- _WHAT TO WORK ON_: Convert everything in the records from the line containing "Given: View the photo of man with dreadlocks" down to the line containing "The width and" into a JSON list of strings, one string per line and no blank lines. Leave the pictures out.

- _INFORMATION GIVEN_:

________________________

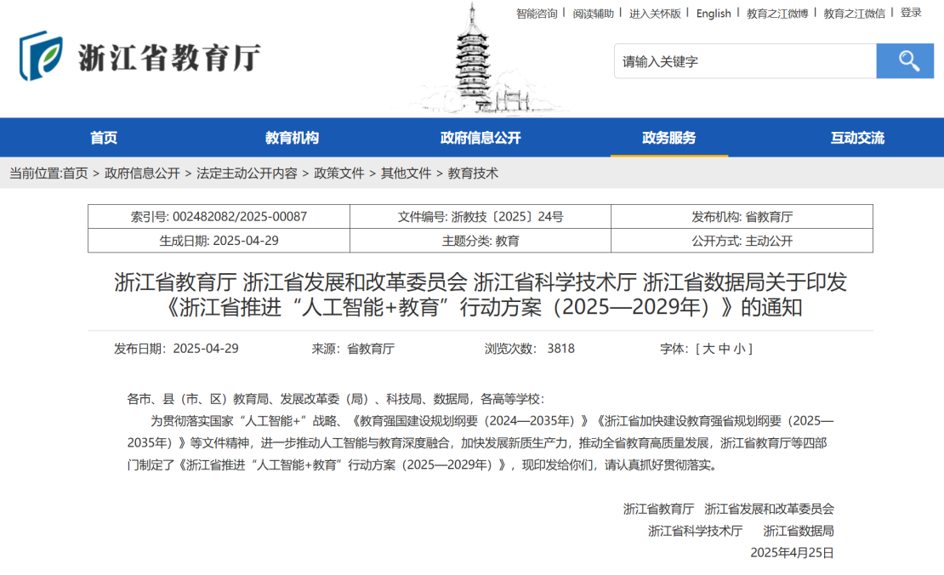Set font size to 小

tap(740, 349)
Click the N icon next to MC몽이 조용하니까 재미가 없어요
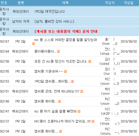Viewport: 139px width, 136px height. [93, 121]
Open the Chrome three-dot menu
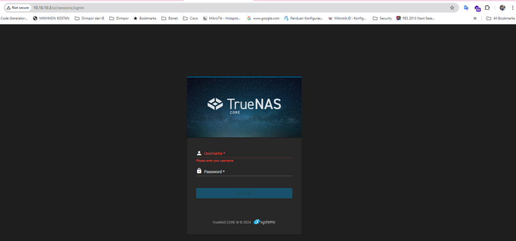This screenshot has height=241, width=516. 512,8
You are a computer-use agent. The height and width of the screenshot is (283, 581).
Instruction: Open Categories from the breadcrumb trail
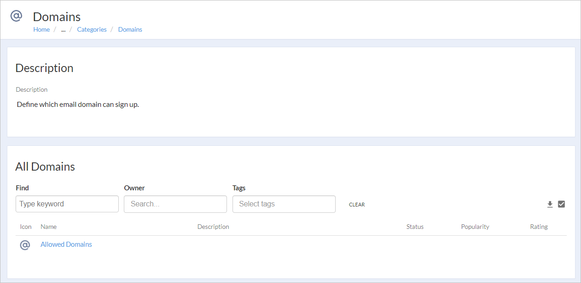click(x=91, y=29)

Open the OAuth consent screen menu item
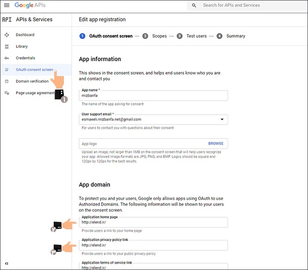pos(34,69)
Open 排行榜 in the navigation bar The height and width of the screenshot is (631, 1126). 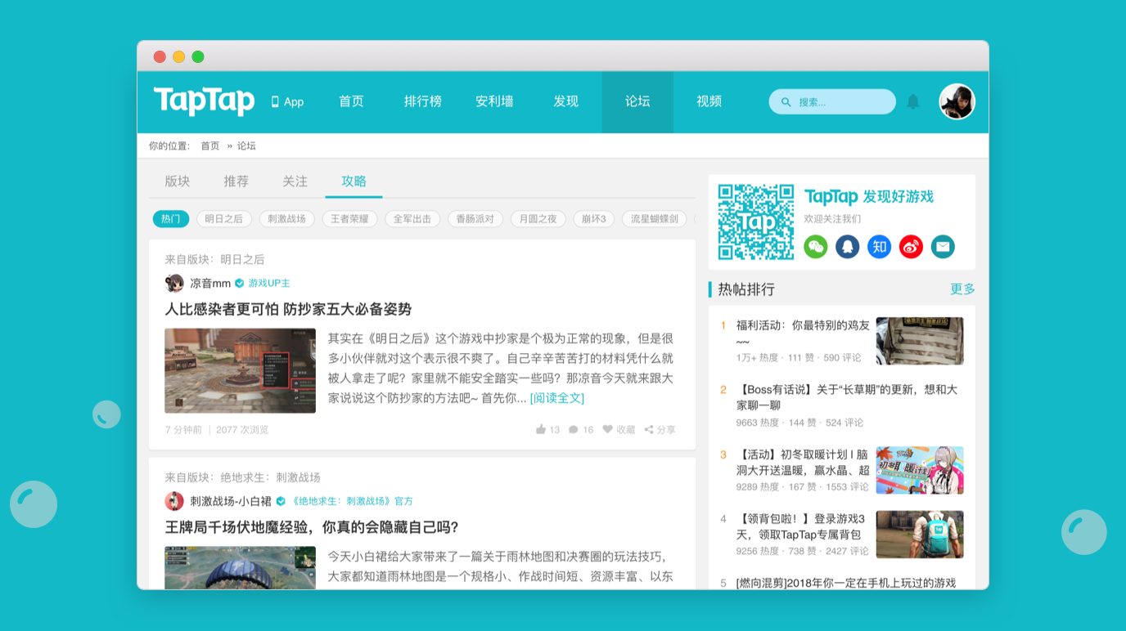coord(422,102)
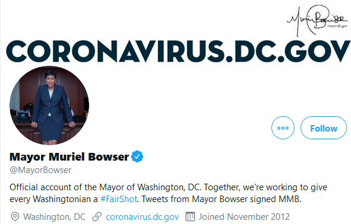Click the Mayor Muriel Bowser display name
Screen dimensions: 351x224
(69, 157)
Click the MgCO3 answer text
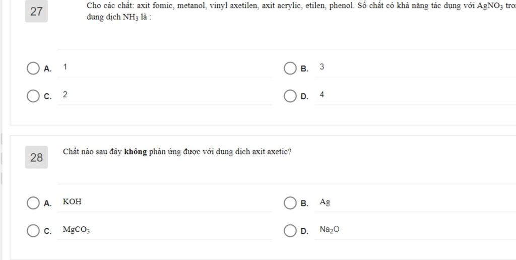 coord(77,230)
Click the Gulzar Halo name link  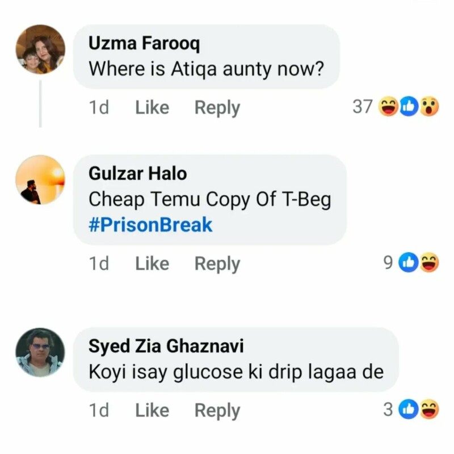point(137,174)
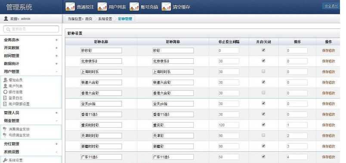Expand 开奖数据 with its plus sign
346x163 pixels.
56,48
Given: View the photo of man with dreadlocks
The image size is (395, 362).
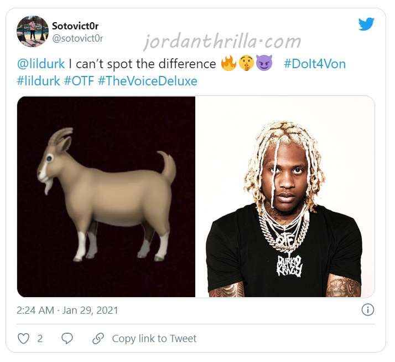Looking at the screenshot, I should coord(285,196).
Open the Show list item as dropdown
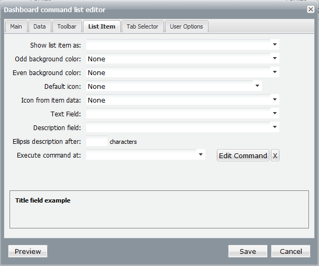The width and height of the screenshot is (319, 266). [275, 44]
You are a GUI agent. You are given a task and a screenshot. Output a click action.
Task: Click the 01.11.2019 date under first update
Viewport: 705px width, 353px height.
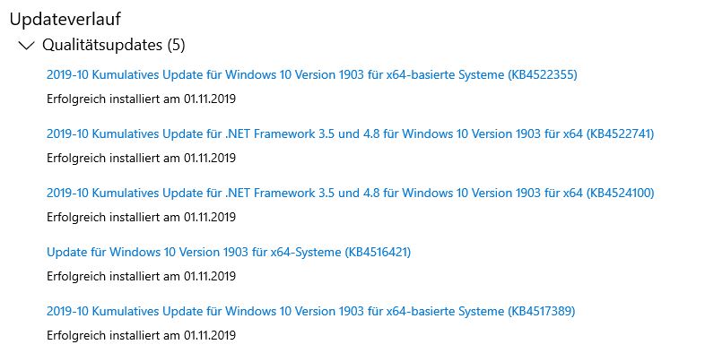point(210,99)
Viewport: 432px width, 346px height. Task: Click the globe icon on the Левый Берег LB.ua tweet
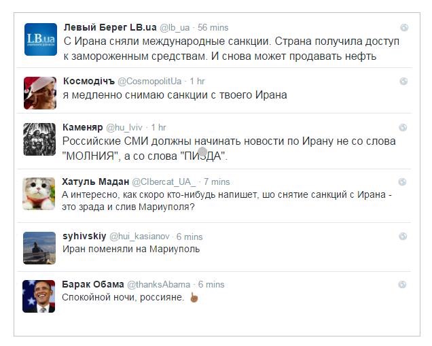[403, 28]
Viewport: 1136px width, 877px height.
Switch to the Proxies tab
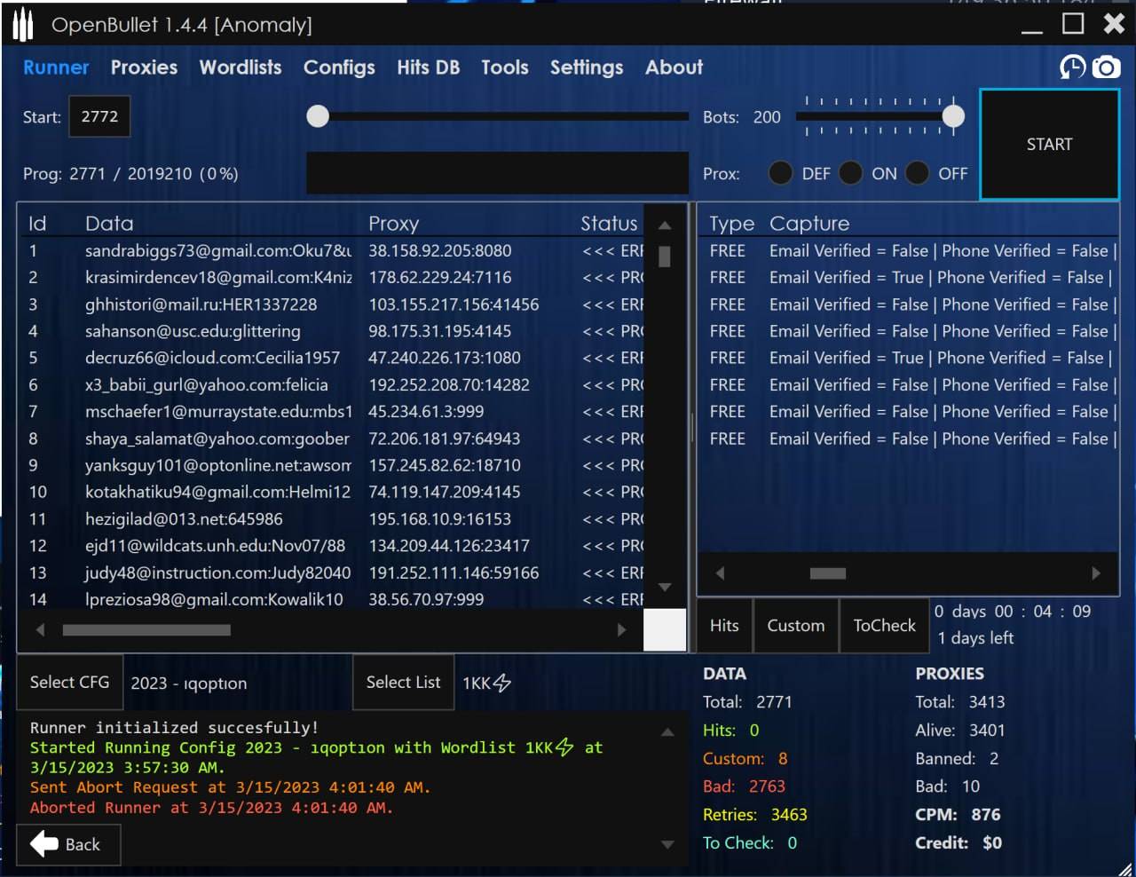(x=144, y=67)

________________________

- _RESPONSE FOR THIS EXERCISE_:
[
  "Given: View the photo of man with dreadlocks",
  "The image size is (395, 362).",
  "Looking at the screenshot, I should coord(285,196).",
  "Open the Show list item as dropdown",
  "The width and height of the screenshot is (319, 266). [275, 44]"
]